## ESTRATTO DEL DOCUMENTO
Per capire dove andare a fare un “beach party” abbiamo impiegato qualcosa come tre anni di ricerche. Il Garden, a Tisno, è perfetto: ha tutte le infrastrutture. Non è un caso che Outlook abbia iniziato da lì, o che ora ci siano Defected, Soundwave, tutti festival più o meno delle nostre dimensioni. La capienza è quella giusta: 3000. Anche dal punto di vista logistico-geografico il posto è interessante: è isolato, lontano dal paese vero e proprio, l’impianto è rivolto verso il mare quindi non disturbi nessuno, volendo puoi andare avanti con la musica ventiquattro ore su ventiquattro. Attorno ci sono le strutture perfetto per l’accomodation, poi. Insomma, tutti si incastra alla perfezione. Per almeno un paio d’anni, sarà un posto perfetto per noi, per le nostre esigenze. Poi vediamo se sarà necessario cambiare.
Fino a che punto sarà un festival di, per citare quel negozio di fine anni ’90, un festival di “gay jungle”?

## DATI IN INGRESSO

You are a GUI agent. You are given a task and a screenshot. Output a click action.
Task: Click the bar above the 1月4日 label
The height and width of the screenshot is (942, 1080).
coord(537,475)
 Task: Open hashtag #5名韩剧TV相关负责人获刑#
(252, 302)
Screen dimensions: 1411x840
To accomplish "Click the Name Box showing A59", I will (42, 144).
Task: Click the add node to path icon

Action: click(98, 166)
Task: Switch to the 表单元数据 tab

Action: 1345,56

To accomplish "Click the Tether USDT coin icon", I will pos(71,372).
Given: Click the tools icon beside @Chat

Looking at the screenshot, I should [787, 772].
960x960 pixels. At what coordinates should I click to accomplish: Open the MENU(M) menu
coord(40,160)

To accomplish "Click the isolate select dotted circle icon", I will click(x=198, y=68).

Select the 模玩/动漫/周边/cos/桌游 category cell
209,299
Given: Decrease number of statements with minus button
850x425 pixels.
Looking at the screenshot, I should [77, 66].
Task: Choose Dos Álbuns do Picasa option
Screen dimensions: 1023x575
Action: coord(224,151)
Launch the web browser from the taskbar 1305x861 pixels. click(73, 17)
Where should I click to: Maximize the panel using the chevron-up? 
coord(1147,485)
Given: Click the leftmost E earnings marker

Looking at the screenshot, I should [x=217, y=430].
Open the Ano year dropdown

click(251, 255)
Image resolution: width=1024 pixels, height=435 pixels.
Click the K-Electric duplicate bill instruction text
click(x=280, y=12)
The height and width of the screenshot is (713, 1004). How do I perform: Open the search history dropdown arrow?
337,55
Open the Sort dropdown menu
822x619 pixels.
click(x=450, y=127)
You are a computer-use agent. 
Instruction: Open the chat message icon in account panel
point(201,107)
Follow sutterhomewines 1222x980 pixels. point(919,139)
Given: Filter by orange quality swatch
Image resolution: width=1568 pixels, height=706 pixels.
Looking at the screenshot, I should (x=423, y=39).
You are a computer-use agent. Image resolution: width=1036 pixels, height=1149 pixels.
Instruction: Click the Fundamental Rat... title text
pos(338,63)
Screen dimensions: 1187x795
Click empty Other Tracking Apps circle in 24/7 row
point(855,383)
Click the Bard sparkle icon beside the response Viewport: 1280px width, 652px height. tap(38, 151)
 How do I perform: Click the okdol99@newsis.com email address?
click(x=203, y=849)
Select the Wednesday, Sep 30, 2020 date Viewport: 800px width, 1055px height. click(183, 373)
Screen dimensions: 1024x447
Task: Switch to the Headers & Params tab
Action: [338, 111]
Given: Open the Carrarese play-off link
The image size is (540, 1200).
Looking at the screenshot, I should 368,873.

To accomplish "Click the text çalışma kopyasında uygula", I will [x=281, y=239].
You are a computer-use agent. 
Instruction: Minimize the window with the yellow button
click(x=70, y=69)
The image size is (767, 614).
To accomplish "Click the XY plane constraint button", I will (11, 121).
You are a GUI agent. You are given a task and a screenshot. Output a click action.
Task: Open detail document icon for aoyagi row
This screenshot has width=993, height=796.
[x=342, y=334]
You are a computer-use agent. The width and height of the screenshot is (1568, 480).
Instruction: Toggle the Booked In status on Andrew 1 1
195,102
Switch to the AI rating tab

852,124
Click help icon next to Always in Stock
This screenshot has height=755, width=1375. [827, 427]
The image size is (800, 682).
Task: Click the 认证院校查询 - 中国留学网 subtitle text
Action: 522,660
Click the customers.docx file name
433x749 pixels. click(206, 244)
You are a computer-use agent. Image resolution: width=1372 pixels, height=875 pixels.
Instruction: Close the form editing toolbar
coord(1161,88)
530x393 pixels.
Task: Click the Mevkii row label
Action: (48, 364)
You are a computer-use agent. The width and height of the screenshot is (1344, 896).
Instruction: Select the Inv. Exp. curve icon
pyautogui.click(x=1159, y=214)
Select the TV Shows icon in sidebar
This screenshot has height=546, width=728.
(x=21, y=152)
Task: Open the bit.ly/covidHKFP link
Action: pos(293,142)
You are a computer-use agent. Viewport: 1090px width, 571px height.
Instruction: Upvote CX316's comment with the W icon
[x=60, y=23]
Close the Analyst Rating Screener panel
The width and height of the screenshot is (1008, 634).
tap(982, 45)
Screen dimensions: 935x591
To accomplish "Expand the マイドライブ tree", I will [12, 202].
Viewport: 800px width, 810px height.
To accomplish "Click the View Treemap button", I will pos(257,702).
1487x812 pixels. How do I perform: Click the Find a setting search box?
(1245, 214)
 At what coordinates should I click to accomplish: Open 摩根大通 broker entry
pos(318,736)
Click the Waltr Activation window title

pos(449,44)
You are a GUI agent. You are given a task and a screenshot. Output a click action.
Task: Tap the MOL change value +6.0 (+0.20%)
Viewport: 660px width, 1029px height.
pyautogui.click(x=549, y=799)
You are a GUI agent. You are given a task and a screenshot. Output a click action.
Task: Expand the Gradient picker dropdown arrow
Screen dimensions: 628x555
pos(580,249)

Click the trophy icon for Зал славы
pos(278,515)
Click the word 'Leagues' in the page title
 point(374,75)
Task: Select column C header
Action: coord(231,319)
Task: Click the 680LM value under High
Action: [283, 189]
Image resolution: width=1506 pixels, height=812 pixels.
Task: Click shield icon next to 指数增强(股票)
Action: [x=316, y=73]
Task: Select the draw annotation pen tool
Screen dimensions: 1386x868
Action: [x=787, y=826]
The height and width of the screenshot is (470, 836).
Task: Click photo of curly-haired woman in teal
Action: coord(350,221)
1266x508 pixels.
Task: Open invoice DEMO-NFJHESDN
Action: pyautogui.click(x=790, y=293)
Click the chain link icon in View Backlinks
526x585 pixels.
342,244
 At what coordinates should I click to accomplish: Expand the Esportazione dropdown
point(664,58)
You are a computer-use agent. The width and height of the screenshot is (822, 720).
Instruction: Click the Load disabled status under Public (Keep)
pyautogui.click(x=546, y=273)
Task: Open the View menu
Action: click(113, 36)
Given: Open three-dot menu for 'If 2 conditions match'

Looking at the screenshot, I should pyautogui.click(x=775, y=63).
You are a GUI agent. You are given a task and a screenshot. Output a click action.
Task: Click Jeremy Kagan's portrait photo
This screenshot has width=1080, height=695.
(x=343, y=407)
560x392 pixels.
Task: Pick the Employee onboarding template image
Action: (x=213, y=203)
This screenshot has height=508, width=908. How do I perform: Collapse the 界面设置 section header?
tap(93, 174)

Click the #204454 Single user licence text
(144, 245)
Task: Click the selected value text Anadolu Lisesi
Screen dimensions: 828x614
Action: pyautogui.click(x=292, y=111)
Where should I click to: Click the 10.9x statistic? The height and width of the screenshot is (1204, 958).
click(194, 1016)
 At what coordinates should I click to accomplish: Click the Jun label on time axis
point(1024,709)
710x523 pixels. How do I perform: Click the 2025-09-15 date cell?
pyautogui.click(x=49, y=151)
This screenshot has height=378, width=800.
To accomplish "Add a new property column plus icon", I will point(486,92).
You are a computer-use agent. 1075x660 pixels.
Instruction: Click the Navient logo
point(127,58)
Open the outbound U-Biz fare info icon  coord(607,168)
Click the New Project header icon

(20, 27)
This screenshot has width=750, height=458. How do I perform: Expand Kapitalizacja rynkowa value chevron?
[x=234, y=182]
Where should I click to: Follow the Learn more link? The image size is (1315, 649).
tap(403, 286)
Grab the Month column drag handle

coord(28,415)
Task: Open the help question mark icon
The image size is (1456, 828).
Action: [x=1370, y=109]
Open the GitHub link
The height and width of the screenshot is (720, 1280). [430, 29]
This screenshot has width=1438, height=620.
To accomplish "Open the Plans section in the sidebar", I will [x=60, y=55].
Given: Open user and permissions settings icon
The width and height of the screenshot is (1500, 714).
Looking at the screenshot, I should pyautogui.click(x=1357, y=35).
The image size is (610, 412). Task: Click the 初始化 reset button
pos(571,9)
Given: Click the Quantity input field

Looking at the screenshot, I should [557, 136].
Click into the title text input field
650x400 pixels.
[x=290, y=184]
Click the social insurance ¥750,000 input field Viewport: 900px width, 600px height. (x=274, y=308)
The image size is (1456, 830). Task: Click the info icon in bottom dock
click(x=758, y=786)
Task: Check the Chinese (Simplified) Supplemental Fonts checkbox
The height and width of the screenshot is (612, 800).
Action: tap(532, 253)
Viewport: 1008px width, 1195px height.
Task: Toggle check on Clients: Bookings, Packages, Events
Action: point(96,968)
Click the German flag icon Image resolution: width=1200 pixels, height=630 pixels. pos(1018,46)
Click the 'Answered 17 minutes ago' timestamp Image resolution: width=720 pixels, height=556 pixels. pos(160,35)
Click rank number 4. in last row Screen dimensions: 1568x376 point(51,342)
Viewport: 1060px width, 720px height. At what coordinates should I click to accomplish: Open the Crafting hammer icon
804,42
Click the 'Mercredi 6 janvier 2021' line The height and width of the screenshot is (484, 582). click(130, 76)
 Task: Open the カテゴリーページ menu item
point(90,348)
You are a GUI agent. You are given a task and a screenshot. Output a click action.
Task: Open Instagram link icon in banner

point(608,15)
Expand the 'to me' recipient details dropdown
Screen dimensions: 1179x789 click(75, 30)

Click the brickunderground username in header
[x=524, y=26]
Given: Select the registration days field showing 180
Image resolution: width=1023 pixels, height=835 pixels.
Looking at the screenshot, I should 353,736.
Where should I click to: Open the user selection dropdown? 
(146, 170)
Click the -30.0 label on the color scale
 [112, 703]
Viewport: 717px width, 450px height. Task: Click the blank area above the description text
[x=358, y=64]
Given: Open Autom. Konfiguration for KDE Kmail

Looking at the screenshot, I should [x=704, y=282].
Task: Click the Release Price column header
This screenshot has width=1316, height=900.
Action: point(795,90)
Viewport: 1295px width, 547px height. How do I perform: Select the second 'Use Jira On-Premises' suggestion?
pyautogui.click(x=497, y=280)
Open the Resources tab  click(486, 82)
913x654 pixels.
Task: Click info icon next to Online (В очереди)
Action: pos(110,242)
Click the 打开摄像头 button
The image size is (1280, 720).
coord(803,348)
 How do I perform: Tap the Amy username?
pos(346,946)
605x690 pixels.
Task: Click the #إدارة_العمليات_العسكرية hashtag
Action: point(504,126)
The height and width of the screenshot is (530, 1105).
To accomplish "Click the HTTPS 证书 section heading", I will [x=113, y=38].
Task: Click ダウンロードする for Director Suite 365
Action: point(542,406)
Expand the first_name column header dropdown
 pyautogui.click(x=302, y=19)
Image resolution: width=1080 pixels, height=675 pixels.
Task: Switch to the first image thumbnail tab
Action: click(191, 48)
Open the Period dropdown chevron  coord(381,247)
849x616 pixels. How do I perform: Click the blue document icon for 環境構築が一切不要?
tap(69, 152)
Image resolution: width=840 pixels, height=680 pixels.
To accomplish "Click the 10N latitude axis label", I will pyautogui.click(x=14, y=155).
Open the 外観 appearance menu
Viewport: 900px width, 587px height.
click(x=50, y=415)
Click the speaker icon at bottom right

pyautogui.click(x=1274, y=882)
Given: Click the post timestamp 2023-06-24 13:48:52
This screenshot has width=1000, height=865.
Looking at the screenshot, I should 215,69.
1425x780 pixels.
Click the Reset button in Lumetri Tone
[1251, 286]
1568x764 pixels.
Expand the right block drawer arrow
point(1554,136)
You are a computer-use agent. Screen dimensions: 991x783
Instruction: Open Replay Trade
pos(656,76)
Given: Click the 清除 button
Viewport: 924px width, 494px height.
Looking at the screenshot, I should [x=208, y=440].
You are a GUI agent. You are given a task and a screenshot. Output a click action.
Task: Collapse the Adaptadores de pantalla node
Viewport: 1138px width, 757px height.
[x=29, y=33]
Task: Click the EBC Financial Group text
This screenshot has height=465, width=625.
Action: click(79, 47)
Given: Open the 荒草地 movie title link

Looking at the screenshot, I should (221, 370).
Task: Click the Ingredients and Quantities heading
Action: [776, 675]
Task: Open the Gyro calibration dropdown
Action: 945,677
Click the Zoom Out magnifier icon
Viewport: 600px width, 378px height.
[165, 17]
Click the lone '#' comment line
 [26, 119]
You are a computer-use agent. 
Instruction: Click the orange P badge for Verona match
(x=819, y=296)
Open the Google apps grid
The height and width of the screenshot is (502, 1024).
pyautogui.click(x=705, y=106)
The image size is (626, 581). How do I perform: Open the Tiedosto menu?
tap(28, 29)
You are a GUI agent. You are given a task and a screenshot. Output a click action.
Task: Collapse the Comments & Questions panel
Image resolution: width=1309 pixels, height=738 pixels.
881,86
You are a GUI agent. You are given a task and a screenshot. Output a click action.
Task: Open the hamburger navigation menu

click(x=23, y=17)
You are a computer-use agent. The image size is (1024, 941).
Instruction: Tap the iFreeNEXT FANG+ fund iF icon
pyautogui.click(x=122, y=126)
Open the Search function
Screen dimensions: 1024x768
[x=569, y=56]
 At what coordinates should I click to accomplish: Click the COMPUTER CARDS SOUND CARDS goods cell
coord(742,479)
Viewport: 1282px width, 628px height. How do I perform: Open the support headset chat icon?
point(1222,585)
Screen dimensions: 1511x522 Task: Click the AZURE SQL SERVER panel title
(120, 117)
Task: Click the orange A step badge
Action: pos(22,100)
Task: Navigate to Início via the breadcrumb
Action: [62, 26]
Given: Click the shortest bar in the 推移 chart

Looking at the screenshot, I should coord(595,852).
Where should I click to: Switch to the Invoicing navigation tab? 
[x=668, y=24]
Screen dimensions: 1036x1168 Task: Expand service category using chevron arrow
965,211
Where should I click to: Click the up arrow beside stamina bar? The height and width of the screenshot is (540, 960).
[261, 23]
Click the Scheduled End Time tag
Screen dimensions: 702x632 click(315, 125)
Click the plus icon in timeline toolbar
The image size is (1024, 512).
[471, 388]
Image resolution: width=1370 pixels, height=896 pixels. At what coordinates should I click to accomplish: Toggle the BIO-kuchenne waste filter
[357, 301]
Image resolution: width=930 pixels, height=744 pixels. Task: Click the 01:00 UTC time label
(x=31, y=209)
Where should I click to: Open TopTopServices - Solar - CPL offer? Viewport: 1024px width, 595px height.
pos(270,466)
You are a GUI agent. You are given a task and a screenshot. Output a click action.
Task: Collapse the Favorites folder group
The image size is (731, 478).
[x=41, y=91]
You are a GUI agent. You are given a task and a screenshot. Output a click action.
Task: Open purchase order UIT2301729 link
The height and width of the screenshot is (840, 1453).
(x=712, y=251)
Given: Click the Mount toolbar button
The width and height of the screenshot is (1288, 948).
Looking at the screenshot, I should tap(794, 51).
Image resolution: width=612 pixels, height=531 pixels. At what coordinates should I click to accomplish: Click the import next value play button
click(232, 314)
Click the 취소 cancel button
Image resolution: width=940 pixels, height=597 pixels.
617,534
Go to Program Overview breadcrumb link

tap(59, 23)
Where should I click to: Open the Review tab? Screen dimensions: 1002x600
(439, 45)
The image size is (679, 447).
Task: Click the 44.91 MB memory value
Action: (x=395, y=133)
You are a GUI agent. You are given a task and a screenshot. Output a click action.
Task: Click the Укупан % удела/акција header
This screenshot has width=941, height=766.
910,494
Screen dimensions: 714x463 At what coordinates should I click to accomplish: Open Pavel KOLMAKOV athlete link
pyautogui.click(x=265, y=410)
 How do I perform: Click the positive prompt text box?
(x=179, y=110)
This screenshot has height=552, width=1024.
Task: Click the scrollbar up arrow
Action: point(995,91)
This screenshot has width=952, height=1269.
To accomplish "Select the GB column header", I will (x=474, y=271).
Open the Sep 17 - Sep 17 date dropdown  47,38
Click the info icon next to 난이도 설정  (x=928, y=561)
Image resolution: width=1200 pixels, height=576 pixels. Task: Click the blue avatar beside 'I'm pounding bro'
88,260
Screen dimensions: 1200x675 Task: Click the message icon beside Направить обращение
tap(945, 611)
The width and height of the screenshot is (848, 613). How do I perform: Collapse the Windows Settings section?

## CONSEGNA
Riscrivi il brano sul festival a partire da "Per capire dove" fino a "sarà necessario cambiare.", sostituendo "capienza" con "capacità". L'elenco è materiale a sé, distinto dal brano sul festival.

## SOLUZIONE
Per capire dove andare a fare un “beach party” abbiamo impiegato qualcosa come tre anni di ricerche. Il Garden, a Tisno, è perfetto: ha tutte le infrastrutture. Non è un caso che Outlook abbia iniziato da lì, o che ora ci siano Defected, Soundwave, tutti festival più o meno delle nostre dimensioni. La capacità è quella giusta: 3000. Anche dal punto di vista logistico-geografico il posto è interessante: è isolato, lontano dal paese vero e proprio, l’impianto è rivolto verso il mare quindi non disturbi nessuno, volendo puoi andare avanti con la musica ventiquattro ore su ventiquattro. Attorno ci sono le strutture perfetto per l’accomodation, poi. Insomma, tutti si incastra alla perfezione. Per almeno un paio d’anni, sarà un posto perfetto per noi, per le nostre esigenze. Poi vediamo se sarà necessario cambiare.